[[ Data shown open ]]
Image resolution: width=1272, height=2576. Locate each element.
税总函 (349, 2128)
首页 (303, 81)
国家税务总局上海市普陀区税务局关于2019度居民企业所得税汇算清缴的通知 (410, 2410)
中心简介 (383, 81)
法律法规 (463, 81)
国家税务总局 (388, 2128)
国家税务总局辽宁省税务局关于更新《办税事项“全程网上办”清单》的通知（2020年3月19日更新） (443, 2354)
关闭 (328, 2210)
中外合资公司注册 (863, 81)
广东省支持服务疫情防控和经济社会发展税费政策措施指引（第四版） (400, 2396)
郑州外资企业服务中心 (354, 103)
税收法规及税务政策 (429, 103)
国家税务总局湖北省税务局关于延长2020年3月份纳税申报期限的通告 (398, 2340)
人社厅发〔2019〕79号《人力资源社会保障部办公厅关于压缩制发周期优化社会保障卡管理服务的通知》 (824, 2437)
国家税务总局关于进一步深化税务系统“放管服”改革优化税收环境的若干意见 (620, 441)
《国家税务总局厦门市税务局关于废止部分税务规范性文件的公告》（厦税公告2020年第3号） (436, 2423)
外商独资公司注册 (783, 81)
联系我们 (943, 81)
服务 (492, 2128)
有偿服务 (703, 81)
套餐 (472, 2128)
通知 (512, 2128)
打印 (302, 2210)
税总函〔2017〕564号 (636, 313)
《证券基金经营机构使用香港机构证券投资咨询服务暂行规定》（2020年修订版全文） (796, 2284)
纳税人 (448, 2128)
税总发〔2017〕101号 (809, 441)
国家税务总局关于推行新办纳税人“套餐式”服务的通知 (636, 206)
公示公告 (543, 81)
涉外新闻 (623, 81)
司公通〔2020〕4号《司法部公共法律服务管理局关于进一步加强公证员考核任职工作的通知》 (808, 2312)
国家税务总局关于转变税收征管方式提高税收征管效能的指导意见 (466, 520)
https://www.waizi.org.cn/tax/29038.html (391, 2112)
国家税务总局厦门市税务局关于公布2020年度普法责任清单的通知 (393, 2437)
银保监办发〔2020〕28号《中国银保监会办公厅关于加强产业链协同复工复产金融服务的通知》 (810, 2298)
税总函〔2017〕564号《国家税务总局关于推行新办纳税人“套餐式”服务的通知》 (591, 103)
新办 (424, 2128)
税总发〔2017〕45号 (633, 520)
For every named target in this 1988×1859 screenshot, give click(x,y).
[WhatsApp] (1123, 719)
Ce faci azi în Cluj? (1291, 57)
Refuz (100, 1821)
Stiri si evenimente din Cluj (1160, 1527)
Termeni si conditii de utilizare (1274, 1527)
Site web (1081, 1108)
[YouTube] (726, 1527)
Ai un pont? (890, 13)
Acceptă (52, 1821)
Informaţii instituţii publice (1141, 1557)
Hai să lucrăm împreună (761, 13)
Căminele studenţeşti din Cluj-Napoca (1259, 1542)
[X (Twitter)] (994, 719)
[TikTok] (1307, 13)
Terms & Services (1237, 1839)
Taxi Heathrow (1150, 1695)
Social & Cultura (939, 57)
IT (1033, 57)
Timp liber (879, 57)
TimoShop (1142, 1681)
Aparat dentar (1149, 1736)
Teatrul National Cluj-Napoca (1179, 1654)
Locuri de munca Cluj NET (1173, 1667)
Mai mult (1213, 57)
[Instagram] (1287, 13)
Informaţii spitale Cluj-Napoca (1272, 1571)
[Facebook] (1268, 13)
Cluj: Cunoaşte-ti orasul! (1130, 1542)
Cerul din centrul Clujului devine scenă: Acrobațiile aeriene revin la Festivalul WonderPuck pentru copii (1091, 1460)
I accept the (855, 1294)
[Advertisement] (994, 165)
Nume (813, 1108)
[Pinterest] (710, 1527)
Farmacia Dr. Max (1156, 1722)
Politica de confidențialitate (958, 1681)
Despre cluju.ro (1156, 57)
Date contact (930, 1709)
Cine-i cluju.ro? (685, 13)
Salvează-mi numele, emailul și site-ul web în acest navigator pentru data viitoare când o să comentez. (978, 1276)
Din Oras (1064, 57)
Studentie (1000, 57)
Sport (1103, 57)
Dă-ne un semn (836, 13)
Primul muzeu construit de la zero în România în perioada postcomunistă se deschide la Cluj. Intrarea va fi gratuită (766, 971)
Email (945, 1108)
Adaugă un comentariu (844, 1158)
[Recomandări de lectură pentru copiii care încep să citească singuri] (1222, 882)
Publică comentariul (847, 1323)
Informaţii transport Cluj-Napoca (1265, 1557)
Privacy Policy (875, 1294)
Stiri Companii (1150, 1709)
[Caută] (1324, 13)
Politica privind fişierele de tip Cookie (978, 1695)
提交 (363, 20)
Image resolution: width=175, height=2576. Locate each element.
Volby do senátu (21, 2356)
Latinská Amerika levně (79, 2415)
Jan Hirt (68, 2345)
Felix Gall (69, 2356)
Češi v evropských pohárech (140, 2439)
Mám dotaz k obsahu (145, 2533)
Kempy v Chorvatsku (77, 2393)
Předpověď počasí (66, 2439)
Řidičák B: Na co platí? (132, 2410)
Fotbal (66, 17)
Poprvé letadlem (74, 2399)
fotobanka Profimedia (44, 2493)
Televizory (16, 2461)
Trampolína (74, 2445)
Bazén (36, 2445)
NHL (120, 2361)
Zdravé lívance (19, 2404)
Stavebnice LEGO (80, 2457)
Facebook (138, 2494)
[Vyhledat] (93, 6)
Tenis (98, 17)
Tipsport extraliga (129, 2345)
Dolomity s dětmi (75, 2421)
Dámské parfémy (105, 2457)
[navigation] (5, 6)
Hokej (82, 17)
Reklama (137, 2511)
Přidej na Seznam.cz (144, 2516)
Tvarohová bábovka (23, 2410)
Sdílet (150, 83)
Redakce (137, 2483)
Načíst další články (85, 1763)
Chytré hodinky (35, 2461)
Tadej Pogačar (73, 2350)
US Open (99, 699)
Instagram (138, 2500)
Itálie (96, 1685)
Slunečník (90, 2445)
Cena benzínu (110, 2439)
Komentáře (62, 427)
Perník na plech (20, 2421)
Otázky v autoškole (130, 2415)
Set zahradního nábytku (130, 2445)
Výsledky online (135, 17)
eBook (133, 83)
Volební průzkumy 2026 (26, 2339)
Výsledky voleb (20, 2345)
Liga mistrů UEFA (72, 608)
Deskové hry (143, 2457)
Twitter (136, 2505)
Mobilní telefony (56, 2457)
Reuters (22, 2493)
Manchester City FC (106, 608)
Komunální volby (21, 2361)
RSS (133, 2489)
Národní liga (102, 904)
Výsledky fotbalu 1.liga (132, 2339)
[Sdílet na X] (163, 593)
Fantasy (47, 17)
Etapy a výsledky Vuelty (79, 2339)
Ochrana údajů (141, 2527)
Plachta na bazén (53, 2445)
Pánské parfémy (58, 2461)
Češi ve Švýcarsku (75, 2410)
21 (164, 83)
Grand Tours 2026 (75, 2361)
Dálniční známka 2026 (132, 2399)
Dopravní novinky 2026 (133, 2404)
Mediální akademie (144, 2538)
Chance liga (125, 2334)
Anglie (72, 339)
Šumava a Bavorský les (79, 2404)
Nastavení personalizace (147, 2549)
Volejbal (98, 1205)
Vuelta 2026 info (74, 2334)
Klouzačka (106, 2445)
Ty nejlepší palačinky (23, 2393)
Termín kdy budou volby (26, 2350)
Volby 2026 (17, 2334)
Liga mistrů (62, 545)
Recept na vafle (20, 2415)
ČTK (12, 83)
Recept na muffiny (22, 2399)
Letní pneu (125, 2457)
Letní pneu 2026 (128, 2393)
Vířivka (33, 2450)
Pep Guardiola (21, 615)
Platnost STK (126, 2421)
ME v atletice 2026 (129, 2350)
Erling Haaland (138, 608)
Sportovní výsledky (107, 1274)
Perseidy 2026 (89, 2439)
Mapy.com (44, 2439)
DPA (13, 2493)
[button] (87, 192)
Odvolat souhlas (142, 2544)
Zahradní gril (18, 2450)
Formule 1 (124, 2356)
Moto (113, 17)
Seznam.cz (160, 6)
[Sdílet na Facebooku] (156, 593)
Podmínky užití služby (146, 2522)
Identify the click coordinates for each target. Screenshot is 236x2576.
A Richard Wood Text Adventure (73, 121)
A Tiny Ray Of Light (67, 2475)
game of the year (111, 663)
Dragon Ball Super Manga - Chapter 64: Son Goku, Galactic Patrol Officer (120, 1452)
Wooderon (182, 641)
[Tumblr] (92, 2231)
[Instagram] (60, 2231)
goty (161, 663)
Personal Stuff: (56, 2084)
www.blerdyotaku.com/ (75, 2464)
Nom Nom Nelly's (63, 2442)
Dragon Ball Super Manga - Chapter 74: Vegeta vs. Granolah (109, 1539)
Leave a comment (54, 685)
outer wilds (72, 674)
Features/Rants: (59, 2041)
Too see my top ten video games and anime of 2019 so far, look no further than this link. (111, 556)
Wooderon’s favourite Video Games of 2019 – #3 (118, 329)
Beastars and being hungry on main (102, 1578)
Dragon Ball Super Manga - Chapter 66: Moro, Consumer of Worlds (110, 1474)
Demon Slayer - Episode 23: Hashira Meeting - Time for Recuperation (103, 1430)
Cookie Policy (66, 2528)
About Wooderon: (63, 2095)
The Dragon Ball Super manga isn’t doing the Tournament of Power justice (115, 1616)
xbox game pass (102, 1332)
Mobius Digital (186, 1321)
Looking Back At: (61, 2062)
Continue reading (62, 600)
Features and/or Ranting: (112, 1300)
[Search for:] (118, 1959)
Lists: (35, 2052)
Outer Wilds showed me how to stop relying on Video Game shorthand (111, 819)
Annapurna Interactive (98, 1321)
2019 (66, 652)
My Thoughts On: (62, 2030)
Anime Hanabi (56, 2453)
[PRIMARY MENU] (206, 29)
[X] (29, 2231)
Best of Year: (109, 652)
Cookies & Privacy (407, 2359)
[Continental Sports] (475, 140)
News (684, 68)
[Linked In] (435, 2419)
[[ Data shown closed ]]
### Task description:
Among the lines of the data, find every one that holds "Ball" and copy it.

### Written answer:
Dragon Ball Super Manga - Chapter 64: Son Goku, Galactic Patrol Officer (120, 1452)
Dragon Ball Super Manga - Chapter 74: Vegeta vs. Granolah (109, 1539)
Dragon Ball Super Manga - Chapter 66: Moro, Consumer of Worlds (110, 1474)
The Dragon Ball Super manga isn’t doing the Tournament of Power justice (115, 1616)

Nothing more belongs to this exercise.